People, Places and Things can be hard to avoid.

They make up pretty much every tangible aspect of the human experience. So when, on a journey through alcohol and drug rehabilitation, the patient is reminded to be wary of such things, it may seem as arbitrary as asking them to avoid death, taxes or Justin Bieber.

We’d all love to circumvent them but their omnipresence means it’s just not possible. More succinctly though the phrase reminds that we have no power over these absolutes – neither can we control or predict them and as a result we must concentrate primarily on our own behaviour and avoid internalising factors beyond our jurisdiction.

As we follow Emma, a chewed up and spat out actor with multiple personas, on her journey through rehab and recovery, we learn how difficult it can be to change when the world and its people refuse to do the same. Emma sees the People, Places and Things in her life to be conspiring against her and we join her on a comedown of epic proportions from her hedonistic abandon, a cheeky line and a smoke in the rehab reception a none too subtle declaration of her jilted state of body and soul. Lisa Dwyer Hogg’s masterly depiction of Emma delicately treads the line between scorn and sympathy as her resentments and preconceptions spew out during an opening half hour where she desperately attempts to shoot holes in her diagnosis as an alcoholic drug addict.

So spectacular is the writing of Duncan MacMillan that the hilarity and desperation of the situation sit together, existing alongside one another without one disrupting the other and we spend the majority of the play examining Emma’s denial, her withdrawal and her failure to associate herself with her addiction.

With all manner of technical and narrative devices, MacMillan weaves Emma’s story through group therapy, time in isolation and one on one conversations with her therapist, the result being the realisation that Emma is a tragically sick and wounded individual. Again, the gifted performance of Hogg must be alluded to, its frenetic gallows humour only allowed to prosper due to chinks of intense vulnerability.

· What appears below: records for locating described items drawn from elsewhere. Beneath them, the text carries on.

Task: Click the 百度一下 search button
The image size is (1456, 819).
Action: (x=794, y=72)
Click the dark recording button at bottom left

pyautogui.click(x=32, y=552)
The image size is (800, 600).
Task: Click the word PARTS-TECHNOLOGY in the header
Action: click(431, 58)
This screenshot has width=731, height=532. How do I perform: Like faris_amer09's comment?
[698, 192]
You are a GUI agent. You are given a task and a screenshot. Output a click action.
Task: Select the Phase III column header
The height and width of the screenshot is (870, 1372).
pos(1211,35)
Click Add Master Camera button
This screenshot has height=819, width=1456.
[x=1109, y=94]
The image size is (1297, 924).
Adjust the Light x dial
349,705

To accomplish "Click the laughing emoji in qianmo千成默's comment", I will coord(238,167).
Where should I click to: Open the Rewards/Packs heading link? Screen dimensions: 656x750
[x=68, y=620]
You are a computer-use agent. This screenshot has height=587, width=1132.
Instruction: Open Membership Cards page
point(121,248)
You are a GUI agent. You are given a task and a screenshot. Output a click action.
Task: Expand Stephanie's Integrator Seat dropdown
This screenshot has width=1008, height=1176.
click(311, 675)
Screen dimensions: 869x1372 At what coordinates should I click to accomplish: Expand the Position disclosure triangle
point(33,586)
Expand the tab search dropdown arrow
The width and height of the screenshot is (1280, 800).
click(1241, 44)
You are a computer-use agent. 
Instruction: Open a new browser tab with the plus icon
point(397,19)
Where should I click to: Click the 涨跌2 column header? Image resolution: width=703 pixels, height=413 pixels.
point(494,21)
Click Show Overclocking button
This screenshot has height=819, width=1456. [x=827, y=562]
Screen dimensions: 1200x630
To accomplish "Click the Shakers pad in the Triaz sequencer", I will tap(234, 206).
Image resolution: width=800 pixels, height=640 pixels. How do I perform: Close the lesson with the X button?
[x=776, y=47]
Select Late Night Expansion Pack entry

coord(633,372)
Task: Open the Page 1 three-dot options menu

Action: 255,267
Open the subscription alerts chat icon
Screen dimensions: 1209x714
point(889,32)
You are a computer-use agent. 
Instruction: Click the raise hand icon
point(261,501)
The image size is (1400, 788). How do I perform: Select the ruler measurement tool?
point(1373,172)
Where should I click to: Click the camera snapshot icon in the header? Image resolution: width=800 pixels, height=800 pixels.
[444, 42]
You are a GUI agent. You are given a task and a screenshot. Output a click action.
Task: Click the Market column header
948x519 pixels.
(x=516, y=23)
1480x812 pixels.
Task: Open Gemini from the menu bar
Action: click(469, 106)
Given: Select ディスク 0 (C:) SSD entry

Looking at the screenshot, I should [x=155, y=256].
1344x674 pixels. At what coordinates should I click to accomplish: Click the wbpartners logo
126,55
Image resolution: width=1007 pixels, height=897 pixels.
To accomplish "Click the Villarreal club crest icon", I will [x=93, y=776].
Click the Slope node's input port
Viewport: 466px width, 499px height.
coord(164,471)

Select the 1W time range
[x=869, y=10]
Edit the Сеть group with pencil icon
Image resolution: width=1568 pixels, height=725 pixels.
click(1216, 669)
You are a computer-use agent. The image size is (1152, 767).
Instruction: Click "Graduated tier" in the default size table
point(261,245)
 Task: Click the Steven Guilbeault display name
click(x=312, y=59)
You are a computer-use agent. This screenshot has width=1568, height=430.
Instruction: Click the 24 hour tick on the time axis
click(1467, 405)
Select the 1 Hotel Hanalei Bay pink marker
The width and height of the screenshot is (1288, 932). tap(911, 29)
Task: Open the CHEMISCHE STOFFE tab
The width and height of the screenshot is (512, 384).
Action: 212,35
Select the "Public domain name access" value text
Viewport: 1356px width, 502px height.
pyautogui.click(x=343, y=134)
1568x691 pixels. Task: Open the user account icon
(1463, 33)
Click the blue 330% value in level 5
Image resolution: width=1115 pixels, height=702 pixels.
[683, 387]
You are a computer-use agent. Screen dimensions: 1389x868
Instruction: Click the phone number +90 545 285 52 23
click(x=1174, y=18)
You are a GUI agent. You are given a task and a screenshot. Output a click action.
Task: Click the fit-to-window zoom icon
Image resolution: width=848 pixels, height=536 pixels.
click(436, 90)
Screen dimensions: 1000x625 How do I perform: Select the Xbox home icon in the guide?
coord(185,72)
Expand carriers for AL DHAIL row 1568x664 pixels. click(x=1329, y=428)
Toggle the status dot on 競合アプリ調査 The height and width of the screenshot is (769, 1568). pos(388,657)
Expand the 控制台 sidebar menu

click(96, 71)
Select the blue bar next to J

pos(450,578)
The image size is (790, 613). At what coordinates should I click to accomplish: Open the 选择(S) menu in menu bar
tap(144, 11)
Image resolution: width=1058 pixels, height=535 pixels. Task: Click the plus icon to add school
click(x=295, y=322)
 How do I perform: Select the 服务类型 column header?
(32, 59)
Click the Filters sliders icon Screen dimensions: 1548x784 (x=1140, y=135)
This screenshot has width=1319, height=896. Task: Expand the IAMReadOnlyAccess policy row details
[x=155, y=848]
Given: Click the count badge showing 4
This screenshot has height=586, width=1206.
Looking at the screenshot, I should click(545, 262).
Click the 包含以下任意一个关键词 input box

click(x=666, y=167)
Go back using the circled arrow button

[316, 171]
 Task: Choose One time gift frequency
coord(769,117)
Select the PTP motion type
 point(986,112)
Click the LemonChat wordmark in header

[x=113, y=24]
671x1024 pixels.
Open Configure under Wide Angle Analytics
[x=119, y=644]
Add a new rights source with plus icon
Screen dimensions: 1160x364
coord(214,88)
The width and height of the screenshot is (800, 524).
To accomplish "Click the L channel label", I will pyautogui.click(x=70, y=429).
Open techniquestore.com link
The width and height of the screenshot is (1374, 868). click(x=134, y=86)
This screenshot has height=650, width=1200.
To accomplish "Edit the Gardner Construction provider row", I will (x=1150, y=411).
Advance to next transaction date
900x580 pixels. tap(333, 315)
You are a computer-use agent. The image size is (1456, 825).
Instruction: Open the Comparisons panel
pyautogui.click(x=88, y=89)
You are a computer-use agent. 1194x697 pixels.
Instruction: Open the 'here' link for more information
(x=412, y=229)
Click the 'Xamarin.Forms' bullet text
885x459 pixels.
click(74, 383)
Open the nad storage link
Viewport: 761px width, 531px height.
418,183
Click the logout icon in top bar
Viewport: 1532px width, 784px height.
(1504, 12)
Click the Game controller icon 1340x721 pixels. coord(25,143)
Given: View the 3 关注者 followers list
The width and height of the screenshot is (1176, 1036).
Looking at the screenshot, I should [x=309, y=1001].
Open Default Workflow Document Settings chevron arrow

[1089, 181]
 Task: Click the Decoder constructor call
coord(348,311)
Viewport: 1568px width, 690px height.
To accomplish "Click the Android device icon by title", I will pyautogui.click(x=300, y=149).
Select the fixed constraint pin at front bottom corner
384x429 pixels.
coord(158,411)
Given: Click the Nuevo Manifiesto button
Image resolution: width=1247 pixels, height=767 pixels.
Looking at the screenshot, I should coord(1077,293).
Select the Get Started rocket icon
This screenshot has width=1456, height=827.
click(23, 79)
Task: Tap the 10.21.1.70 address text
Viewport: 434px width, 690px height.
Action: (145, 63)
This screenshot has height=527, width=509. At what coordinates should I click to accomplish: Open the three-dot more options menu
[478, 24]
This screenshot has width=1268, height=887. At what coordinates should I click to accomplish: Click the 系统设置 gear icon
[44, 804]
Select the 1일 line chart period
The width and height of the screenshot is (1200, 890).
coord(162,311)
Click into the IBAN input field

At times the group therapy can seem a little overly stage school, each uniquely messed up character taking turns to give a monologue which all too reductively sums up their troubled backstory. Instead of building a fuller view of Emma, our main concern, we find ourselves negotiating a whole host of other patients’ plights, none given the time to allow their tragic circumstances to truly hit their mark. The play can seem at times dangerously close to veering into a canyon of self pity and indignation.

For most of this time Emma makes little or no progress and we wonder at MacMillan’s climatic conclusion if she has really made any headway at all. Thankfully Hogg’s performance is enough to keep the audience engaged; her tantalisingly provocative and unabashedly stubborn stance keeps things light and dark in equal measure.

More than just a story of an addict, MacMillan has created a piece of work that asks deep rooted questions about our society and the coping mechanisms we all use to survive in a world which often seems confusing and unsettling. Emma’s story seems less a tale of how we recover, but rather how issues such as perceived societal scrutiny, our desire to be ‘a success’ and dealing with grief can tear us apart from the inside out. People, Places and Things suggests that none of us are honest enough with ourselves or the people around us. The brilliance of MacMillan’s writing is that he always asks us to examine our own worlds and so often finds us all to be wanting.